Wednesday, November 28, 2012


                My frustration from conversations with my family over Thanksgiving have finally manifested in a coherent idea that doubles as a personal revelation about the process I went through when I left the church.  This idea, to me, was the shattering of so many illusions, it also remains the most frustrating aspect to deal with whenever religion comes up with my family. This “revelation” was that the church, Joseph Smith, the Book of Mormon, none of this was the exception. It was the rule.
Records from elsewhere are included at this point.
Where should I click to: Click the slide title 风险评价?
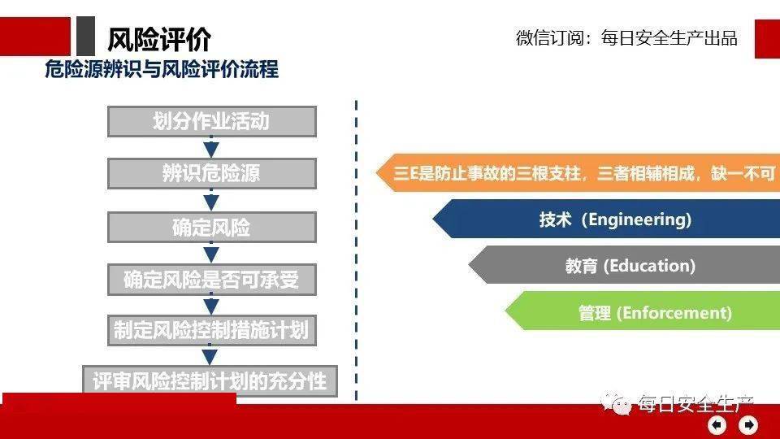click(x=159, y=39)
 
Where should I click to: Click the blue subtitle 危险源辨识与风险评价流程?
click(x=162, y=69)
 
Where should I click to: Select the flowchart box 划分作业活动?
click(x=212, y=121)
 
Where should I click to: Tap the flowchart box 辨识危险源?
click(x=212, y=174)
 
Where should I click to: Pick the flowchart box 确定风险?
click(x=212, y=228)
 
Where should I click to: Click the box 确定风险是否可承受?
click(x=212, y=280)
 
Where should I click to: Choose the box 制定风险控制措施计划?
click(x=212, y=330)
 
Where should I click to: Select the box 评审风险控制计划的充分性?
click(x=210, y=381)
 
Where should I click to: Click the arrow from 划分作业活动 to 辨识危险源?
click(x=211, y=147)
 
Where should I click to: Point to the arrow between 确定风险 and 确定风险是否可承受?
click(x=211, y=253)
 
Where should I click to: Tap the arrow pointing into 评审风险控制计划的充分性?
click(x=210, y=355)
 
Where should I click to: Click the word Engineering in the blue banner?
click(x=639, y=220)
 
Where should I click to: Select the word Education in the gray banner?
click(x=652, y=266)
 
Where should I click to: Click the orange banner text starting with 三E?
click(x=584, y=173)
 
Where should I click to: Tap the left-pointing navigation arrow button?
click(x=717, y=425)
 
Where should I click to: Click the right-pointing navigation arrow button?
click(x=748, y=425)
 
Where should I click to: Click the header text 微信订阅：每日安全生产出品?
click(x=626, y=38)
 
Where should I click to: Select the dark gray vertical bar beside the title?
click(x=85, y=36)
                I study people; groups actually. How various organizations act with each other and compete is fascinating to me, if those organizations have armies and control large amounts of land, even better. I used to go to BYU-Idaho and was effectively able to compartmentalize my study of people and politics with the church. They didn’t overlay. I saw no inconsistencies with my personal faith and my ideas that Iran should become more secular. I had vague musing about how Jesus Christ would bring about political change during the second coming, but I assumed it would be brilliant and spectacular and not at all like a middle-eastern warlord who finally has the personal power to bring about his political goals.
                Despite my, admittedly limited, education, I believed that the church was the exception. I “knew” that Joseph Smith had seen God, despite the fact that another man with a similar history in a more modern setting would simply have been a crazy. The claims of “modern day prophets” were treated as holy statements from a loving heavenly father, whereas the claims of Shoko Asahara (founder of Aum Shinriko) were simply the ravings of a deluded man who wanted power. All of my faith unraveled in an instant when I realized that there are no exceptions, there is only what is. The LDS church is not the exception to the rule, it IS the rule.
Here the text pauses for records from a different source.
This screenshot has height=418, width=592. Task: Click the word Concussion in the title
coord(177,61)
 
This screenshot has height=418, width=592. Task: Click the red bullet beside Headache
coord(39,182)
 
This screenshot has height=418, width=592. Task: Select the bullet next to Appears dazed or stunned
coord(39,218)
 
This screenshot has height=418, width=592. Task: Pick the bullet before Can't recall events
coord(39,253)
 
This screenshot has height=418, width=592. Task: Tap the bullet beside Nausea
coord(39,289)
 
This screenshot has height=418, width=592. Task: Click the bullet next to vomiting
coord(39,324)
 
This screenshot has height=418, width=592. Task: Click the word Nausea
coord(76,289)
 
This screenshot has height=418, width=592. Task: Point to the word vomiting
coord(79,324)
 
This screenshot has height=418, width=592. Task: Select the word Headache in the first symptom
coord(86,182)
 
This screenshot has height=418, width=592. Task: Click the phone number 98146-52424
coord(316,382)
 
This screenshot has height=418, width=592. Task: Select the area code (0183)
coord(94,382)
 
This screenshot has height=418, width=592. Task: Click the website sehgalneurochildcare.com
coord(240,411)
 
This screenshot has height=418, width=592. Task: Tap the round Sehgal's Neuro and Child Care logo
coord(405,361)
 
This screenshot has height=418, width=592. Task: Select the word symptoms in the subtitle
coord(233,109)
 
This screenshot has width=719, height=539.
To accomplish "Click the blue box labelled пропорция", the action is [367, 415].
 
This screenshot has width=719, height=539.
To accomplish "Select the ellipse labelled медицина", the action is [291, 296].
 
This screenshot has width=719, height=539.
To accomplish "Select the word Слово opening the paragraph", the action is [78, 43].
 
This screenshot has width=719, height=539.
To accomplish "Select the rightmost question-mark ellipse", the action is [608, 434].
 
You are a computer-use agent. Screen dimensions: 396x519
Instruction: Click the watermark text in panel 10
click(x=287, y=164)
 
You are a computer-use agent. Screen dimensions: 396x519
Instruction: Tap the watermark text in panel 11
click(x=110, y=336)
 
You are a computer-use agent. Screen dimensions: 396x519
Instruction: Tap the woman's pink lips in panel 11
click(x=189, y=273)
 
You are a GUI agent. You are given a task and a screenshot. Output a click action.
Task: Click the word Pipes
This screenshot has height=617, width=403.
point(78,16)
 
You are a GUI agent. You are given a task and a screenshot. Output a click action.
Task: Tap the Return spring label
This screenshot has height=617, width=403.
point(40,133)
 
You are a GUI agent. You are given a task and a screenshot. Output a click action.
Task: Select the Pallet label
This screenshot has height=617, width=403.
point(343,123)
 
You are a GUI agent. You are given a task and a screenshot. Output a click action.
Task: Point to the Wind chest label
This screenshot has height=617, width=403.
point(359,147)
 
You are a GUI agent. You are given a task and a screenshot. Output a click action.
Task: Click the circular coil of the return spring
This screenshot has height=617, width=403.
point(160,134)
                The personal revelation is unfortunately borne of recent frustrations with my family. When I made the foolish decision to comment that statements like “war on the family” are misnomers, I opened up the doors of my mother’s worst societal fears.  My accumulated knowledge of facts were useless and simply maddening in this sense. She became emotion and I become emotion. Nothing was solved, we simply got very frustrated with each other. When I looked back as to why that entire situation had gone so poor I realized the aforementioned personal revelation. I will not be able to make any progress with any individual in the church until they realize that the church is governed by the same psychology as everyone else. (I also am unlikely to make progress with my family if they feel threatened by me as they obviously do, but that’s a discussion for another time.)